### Job
Extract each of the following rows and reproduce every line unchanged.

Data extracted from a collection

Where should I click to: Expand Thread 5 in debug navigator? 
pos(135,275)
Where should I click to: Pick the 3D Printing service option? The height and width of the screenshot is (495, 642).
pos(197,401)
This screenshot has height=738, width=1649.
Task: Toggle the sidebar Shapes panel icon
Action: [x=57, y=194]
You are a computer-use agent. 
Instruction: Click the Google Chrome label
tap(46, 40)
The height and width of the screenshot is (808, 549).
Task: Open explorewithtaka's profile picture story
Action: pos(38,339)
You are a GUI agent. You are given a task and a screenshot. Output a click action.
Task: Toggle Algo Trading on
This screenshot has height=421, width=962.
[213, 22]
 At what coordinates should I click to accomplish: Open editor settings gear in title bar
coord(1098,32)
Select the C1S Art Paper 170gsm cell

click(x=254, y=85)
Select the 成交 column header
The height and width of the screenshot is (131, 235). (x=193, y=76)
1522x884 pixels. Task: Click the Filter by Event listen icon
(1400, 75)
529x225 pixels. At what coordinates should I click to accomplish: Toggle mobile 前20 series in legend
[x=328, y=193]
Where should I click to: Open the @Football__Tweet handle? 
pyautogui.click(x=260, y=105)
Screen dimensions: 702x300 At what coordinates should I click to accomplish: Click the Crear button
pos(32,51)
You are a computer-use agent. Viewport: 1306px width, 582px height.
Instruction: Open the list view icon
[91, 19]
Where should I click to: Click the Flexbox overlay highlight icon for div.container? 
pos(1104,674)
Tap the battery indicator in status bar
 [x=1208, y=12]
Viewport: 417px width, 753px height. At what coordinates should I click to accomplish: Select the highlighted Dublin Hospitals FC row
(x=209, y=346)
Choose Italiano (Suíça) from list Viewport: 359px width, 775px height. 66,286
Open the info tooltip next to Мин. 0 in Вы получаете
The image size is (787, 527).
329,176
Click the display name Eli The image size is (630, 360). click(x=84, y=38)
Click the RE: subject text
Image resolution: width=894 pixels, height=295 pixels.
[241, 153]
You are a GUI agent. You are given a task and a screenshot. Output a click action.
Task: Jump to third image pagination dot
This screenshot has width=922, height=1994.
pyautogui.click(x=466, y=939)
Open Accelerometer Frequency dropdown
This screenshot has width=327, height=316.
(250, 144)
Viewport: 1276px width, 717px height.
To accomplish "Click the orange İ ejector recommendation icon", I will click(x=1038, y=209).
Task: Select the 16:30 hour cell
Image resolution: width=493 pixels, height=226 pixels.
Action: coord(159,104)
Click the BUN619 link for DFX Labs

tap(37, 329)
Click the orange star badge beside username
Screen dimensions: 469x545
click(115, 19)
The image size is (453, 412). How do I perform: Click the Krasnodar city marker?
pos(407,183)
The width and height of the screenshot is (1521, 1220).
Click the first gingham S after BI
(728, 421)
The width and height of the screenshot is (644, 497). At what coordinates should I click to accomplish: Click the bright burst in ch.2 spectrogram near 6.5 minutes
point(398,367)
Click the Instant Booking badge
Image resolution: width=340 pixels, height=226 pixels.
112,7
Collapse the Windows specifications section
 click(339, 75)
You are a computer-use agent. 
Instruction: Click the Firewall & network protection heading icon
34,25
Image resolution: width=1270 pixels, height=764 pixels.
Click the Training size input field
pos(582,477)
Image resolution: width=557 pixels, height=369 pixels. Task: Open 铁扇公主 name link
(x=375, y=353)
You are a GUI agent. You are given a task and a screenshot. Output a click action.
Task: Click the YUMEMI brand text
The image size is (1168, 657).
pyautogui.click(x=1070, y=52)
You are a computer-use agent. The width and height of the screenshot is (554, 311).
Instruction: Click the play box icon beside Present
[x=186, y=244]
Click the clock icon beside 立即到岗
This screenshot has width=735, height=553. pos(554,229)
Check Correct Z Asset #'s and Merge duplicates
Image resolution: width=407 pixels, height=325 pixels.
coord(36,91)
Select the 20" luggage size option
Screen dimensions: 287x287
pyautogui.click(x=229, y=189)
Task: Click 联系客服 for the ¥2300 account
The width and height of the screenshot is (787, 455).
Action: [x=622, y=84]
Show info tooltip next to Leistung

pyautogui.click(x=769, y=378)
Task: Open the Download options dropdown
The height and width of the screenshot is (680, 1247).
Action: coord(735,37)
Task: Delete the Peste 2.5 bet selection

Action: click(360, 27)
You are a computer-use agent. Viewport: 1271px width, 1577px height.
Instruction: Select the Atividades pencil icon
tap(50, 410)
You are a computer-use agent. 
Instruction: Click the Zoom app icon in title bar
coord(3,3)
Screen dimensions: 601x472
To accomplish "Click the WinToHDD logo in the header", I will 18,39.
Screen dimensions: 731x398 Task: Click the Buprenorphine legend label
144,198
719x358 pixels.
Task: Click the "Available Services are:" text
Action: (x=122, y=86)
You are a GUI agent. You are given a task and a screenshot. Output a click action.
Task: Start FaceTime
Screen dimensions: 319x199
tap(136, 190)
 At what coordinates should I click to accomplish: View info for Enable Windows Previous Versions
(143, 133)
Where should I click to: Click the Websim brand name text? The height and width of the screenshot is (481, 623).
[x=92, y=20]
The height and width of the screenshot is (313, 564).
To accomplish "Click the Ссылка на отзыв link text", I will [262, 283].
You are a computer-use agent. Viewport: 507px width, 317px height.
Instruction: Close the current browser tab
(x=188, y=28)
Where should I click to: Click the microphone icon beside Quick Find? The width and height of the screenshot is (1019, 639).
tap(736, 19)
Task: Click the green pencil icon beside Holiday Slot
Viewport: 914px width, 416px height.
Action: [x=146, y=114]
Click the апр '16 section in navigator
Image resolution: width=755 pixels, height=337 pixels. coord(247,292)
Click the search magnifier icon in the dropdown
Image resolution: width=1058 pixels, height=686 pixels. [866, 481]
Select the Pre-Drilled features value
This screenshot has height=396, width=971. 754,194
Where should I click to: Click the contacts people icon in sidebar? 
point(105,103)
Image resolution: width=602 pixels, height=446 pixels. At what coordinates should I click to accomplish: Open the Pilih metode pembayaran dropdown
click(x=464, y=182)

### Answer to this exercise
Where should I click to: Expand Thread 5 in debug navigator? 
pos(135,275)
Where should I click to: Pick the 3D Printing service option? The height and width of the screenshot is (495, 642).
pos(197,401)
This screenshot has height=738, width=1649.
Task: Toggle the sidebar Shapes panel icon
Action: [x=57, y=194]
You are a computer-use agent. 
Instruction: Click the Google Chrome label
tap(46, 40)
The height and width of the screenshot is (808, 549).
Task: Open explorewithtaka's profile picture story
Action: pos(38,339)
You are a GUI agent. You are given a task and a screenshot. Output a click action.
Task: Toggle Algo Trading on
This screenshot has height=421, width=962.
[213, 22]
 At what coordinates should I click to accomplish: Open editor settings gear in title bar
coord(1098,32)
Select the C1S Art Paper 170gsm cell

click(x=254, y=85)
Select the 成交 column header
The height and width of the screenshot is (131, 235). (x=193, y=76)
1522x884 pixels. Task: Click the Filter by Event listen icon
(1400, 75)
529x225 pixels. At what coordinates should I click to accomplish: Toggle mobile 前20 series in legend
[x=328, y=193]
Where should I click to: Open the @Football__Tweet handle? 
pyautogui.click(x=260, y=105)
Screen dimensions: 702x300 At what coordinates should I click to accomplish: Click the Crear button
pos(32,51)
You are a computer-use agent. Viewport: 1306px width, 582px height.
Instruction: Open the list view icon
[91, 19]
Where should I click to: Click the Flexbox overlay highlight icon for div.container? 
pos(1104,674)
Tap the battery indicator in status bar
 [x=1208, y=12]
Viewport: 417px width, 753px height. At what coordinates should I click to accomplish: Select the highlighted Dublin Hospitals FC row
(x=209, y=346)
Choose Italiano (Suíça) from list Viewport: 359px width, 775px height. 66,286
Open the info tooltip next to Мин. 0 in Вы получаете
The image size is (787, 527).
329,176
Click the display name Eli The image size is (630, 360). click(x=84, y=38)
Click the RE: subject text
Image resolution: width=894 pixels, height=295 pixels.
[241, 153]
You are a GUI agent. You are given a task and a screenshot. Output a click action.
Task: Jump to third image pagination dot
This screenshot has width=922, height=1994.
pyautogui.click(x=466, y=939)
Open Accelerometer Frequency dropdown
This screenshot has width=327, height=316.
(250, 144)
Viewport: 1276px width, 717px height.
To accomplish "Click the orange İ ejector recommendation icon", I will click(x=1038, y=209).
Task: Select the 16:30 hour cell
Image resolution: width=493 pixels, height=226 pixels.
Action: coord(159,104)
Click the BUN619 link for DFX Labs

tap(37, 329)
Click the orange star badge beside username
Screen dimensions: 469x545
click(115, 19)
The image size is (453, 412). How do I perform: Click the Krasnodar city marker?
pos(407,183)
The width and height of the screenshot is (1521, 1220).
Click the first gingham S after BI
(728, 421)
The width and height of the screenshot is (644, 497). At what coordinates should I click to accomplish: Click the bright burst in ch.2 spectrogram near 6.5 minutes
point(398,367)
Click the Instant Booking badge
Image resolution: width=340 pixels, height=226 pixels.
112,7
Collapse the Windows specifications section
 click(339, 75)
You are a computer-use agent. 
Instruction: Click the Firewall & network protection heading icon
34,25
Image resolution: width=1270 pixels, height=764 pixels.
Click the Training size input field
pos(582,477)
Image resolution: width=557 pixels, height=369 pixels. Task: Open 铁扇公主 name link
(x=375, y=353)
You are a GUI agent. You are given a task and a screenshot. Output a click action.
Task: Click the YUMEMI brand text
The image size is (1168, 657).
pyautogui.click(x=1070, y=52)
You are a computer-use agent. The width and height of the screenshot is (554, 311).
Instruction: Click the play box icon beside Present
[x=186, y=244]
Click the clock icon beside 立即到岗
This screenshot has width=735, height=553. pos(554,229)
Check Correct Z Asset #'s and Merge duplicates
Image resolution: width=407 pixels, height=325 pixels.
coord(36,91)
Select the 20" luggage size option
Screen dimensions: 287x287
pyautogui.click(x=229, y=189)
Task: Click 联系客服 for the ¥2300 account
The width and height of the screenshot is (787, 455).
Action: [x=622, y=84]
Show info tooltip next to Leistung

pyautogui.click(x=769, y=378)
Task: Open the Download options dropdown
The height and width of the screenshot is (680, 1247).
Action: coord(735,37)
Task: Delete the Peste 2.5 bet selection

Action: click(360, 27)
You are a computer-use agent. Viewport: 1271px width, 1577px height.
Instruction: Select the Atividades pencil icon
tap(50, 410)
You are a computer-use agent. 
Instruction: Click the Zoom app icon in title bar
coord(3,3)
Screen dimensions: 601x472
To accomplish "Click the WinToHDD logo in the header", I will 18,39.
Screen dimensions: 731x398 Task: Click the Buprenorphine legend label
144,198
719x358 pixels.
Task: Click the "Available Services are:" text
Action: (x=122, y=86)
You are a GUI agent. You are given a task and a screenshot. Output a click action.
Task: Start FaceTime
Screen dimensions: 319x199
tap(136, 190)
 At what coordinates should I click to accomplish: View info for Enable Windows Previous Versions
(143, 133)
Where should I click to: Click the Websim brand name text? The height and width of the screenshot is (481, 623).
[x=92, y=20]
The height and width of the screenshot is (313, 564).
To accomplish "Click the Ссылка на отзыв link text", I will [262, 283].
You are a computer-use agent. Viewport: 507px width, 317px height.
Instruction: Close the current browser tab
(x=188, y=28)
Where should I click to: Click the microphone icon beside Quick Find? The width and height of the screenshot is (1019, 639).
tap(736, 19)
Task: Click the green pencil icon beside Holiday Slot
Viewport: 914px width, 416px height.
Action: [x=146, y=114]
Click the апр '16 section in navigator
Image resolution: width=755 pixels, height=337 pixels. coord(247,292)
Click the search magnifier icon in the dropdown
Image resolution: width=1058 pixels, height=686 pixels. [866, 481]
Select the Pre-Drilled features value
This screenshot has height=396, width=971. 754,194
Where should I click to: Click the contacts people icon in sidebar? 
point(105,103)
Image resolution: width=602 pixels, height=446 pixels. At what coordinates should I click to accomplish: Open the Pilih metode pembayaran dropdown
click(x=464, y=182)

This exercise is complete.